____ Provided data

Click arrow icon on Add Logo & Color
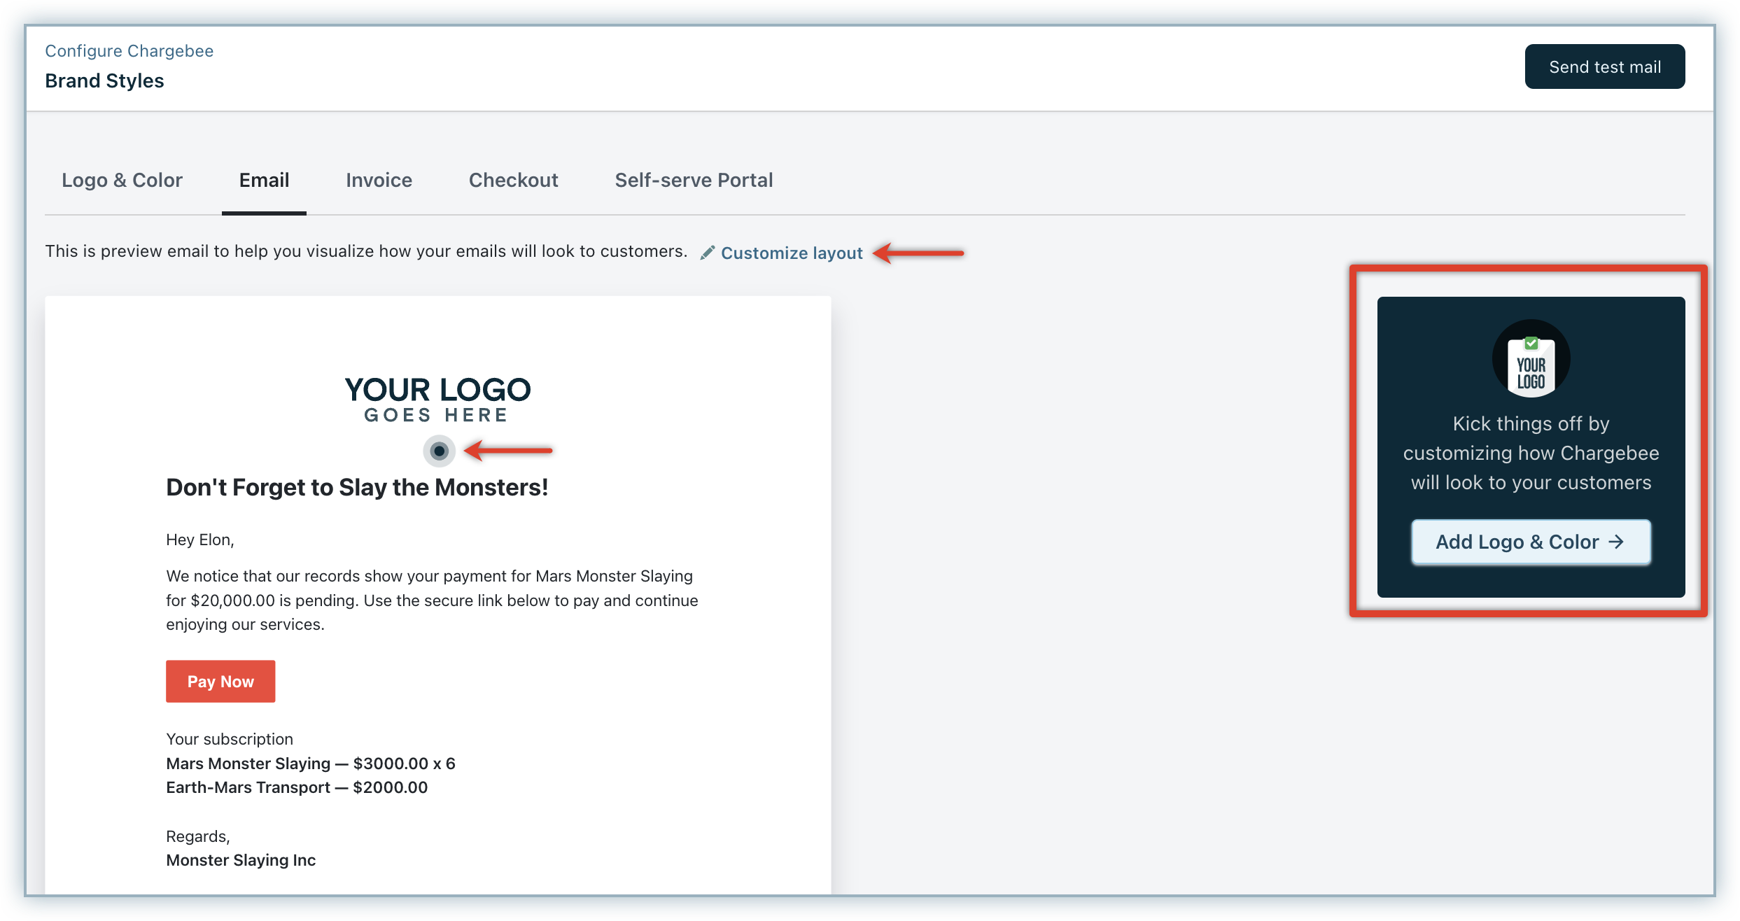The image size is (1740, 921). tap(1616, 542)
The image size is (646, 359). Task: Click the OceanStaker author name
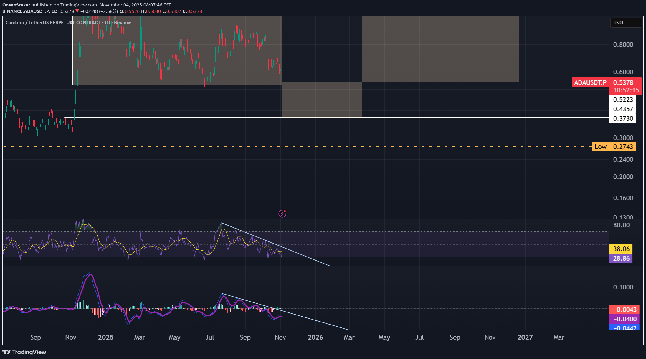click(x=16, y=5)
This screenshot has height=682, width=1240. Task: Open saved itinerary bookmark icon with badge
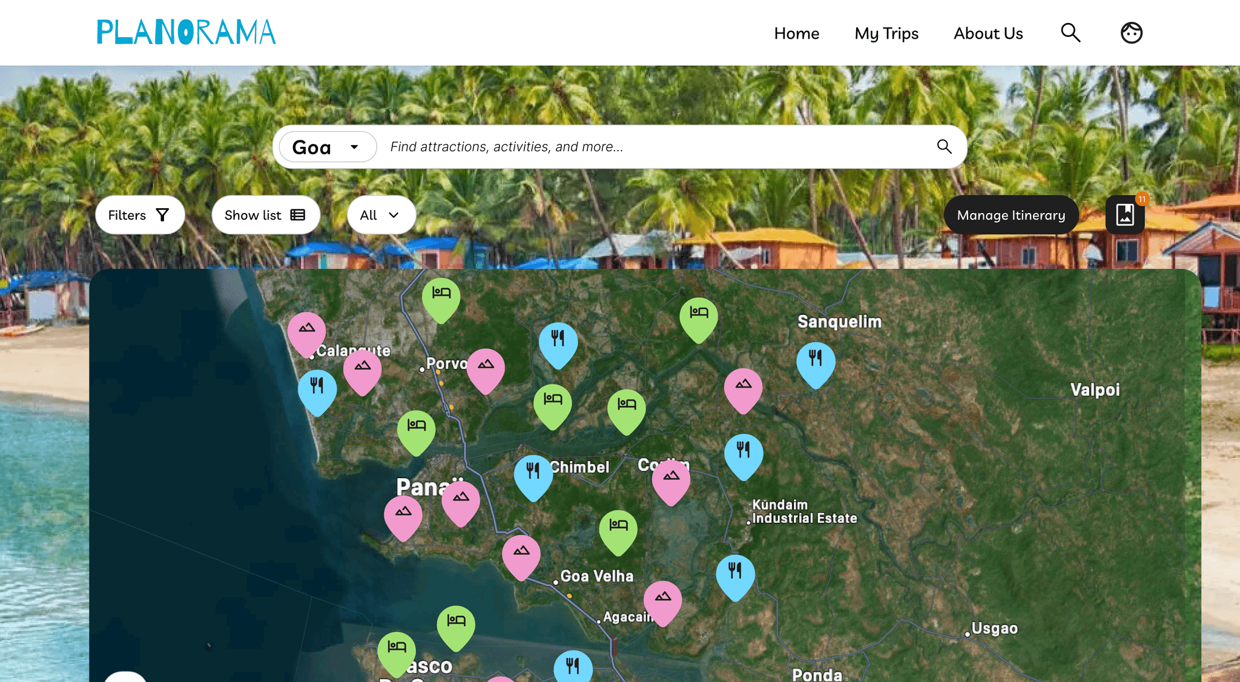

________

* What you are asked to do *
Omit the pictures and reproduce the remaining material above exactly.

* Answer box *
Click arrow icon on Add Logo & Color
The image size is (1740, 921). tap(1616, 542)
The image size is (646, 359). Task: Click the OceanStaker author name
click(x=16, y=5)
This screenshot has height=682, width=1240. Task: Open saved itinerary bookmark icon with badge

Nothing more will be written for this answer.